=== Task instructions ===
Present exactly, and only, the lines running from the line that contains "[Facebook] (18, 2144)" through the end of the entries below.

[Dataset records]
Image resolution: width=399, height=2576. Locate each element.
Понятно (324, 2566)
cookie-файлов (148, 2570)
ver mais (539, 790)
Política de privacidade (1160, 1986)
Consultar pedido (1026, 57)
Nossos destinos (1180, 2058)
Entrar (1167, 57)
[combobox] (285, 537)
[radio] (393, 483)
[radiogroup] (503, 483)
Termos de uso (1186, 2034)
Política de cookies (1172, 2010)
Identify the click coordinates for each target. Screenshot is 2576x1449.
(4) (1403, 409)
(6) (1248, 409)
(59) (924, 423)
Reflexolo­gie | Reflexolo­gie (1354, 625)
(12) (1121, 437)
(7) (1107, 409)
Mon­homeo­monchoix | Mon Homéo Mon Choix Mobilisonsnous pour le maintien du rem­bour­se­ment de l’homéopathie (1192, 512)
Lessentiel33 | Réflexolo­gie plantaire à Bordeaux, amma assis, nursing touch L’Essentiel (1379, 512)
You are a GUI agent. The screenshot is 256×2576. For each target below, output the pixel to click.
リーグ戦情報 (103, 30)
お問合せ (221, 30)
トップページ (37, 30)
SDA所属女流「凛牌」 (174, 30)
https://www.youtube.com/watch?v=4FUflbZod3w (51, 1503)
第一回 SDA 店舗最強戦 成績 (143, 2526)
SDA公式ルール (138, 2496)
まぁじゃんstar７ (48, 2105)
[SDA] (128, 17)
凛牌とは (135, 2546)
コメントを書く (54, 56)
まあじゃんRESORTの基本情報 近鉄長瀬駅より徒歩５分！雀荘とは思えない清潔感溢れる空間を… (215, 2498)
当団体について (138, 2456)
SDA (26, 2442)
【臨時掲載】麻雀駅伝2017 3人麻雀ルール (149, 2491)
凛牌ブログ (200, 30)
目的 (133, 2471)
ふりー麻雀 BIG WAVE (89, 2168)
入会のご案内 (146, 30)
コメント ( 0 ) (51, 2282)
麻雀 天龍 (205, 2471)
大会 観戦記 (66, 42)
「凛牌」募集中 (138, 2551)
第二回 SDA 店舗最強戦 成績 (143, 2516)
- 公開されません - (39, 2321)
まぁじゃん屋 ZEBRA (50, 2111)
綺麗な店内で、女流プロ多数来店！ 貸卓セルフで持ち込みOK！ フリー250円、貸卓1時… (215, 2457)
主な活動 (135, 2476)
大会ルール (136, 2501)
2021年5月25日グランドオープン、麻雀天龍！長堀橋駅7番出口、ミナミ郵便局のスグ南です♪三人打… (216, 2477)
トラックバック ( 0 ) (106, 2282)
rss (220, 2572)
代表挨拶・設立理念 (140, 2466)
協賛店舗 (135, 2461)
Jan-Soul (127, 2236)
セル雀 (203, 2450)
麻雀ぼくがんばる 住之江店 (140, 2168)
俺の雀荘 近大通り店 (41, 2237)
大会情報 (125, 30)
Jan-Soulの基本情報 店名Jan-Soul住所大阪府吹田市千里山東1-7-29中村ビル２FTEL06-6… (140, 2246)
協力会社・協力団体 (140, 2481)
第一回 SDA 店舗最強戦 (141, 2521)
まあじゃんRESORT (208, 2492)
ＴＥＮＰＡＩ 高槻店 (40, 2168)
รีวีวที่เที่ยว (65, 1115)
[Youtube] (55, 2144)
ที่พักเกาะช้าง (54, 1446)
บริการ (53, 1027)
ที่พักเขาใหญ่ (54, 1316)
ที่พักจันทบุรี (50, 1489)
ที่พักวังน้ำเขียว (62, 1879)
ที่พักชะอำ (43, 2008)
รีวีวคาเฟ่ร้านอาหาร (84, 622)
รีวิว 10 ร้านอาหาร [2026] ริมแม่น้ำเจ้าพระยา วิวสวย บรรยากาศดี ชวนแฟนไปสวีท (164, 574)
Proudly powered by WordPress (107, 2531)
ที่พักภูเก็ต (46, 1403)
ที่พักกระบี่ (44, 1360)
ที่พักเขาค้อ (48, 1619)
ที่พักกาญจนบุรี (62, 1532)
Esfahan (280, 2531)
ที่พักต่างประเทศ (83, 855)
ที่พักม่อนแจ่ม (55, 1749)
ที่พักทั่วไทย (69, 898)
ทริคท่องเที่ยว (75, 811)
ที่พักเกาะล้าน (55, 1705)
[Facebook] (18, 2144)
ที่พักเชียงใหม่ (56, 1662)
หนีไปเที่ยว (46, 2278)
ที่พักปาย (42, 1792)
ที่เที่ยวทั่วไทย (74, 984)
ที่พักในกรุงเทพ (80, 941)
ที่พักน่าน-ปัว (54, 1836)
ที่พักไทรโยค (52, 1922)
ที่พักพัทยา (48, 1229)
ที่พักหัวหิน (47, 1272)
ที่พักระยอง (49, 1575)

=== Problem solution ===
[Facebook] (18, 2144)
ที่พักเชียงใหม่ (56, 1662)
หนีไปเที่ยว (46, 2278)
ที่พักปาย (42, 1792)
ที่เที่ยวทั่วไทย (74, 984)
ที่พักในกรุงเทพ (80, 941)
ที่พักน่าน-ปัว (54, 1836)
ที่พักไทรโยค (52, 1922)
ที่พักพัทยา (48, 1229)
ที่พักหัวหิน (47, 1272)
ที่พักระยอง (49, 1575)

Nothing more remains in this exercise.